If his efforts looked hopeless, the journey before us was certainly disagreeable. I shall not soon forget that crossing of the fen, which, as bad luck would have it, was as free from mist as the gilded crests of the tor that seemed to stare at us belated creatures of the night, abroad at such an uncanny hour. The vixen took advantage of every bit of cover within easy reach of the bee-line to the cairn earth, for which she was making; but for all that, there were many exposed places that could not be avoided, and there the cruel sun had us at his mercy, and blinded us with his naked rays. Nor were we alone in our misfortune. Half-way over, at a spot where the glittering pools lay thickest, we met a vixen and four cubs heading straight for our sett. She, too, was all anxiety; and seeing this, I began to wonder why the stopping of an earth should occasion such widespread consternation.

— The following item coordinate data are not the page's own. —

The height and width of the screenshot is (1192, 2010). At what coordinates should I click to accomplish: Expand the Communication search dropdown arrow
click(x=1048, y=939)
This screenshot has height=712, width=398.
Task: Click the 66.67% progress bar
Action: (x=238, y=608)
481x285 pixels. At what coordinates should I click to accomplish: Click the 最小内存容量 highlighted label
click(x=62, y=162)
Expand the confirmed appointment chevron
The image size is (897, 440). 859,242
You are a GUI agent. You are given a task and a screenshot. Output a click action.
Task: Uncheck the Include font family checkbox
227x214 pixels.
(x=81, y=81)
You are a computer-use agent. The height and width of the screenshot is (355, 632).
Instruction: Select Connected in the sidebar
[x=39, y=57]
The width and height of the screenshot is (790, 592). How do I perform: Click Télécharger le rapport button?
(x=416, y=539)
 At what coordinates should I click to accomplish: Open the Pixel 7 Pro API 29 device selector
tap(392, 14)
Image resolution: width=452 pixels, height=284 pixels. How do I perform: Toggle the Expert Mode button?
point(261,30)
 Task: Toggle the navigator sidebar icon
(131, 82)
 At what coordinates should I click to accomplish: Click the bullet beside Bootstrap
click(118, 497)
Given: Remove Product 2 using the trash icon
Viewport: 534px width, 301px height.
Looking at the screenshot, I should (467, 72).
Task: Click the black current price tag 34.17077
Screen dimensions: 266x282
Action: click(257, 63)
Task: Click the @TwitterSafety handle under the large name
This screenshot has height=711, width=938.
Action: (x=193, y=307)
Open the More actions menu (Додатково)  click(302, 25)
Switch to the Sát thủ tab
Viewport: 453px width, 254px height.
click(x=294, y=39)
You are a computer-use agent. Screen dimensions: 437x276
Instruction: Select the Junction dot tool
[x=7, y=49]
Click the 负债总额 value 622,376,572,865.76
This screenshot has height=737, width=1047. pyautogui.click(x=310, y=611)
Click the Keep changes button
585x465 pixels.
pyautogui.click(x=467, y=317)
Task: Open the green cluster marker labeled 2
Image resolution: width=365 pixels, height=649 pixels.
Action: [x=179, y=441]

My mother traversed the mossy spaces between the pools at the utmost speed of the weakly cub by her side, whilst my sister and I followed a little to one side, so as to avoid treading on the long, terrifying shadows they cast. On coming within sight of the earth she stopped suddenly in her stride, and as she did so my astonished eyes lighted on the object which had arrested her steps. It was the enemy—it was man. I recognized him at first sight, unlike though he was to the being I had vaguely imagined. There is no reason for surprise that I did. For what beast of the field or wild stands erect with such ease on his hind-feet, or has face, fore-paws and ears as bare of fur as is the skin of a mangy fox? Moreover, I caught his scent; and it was the same scent as had tainted the stone on the cliff, that tainted the faggots—evidence hardly less convincing than the steady gaze of his eyes and the shout he raised. At the awful sound we turned tail and melted into the brake.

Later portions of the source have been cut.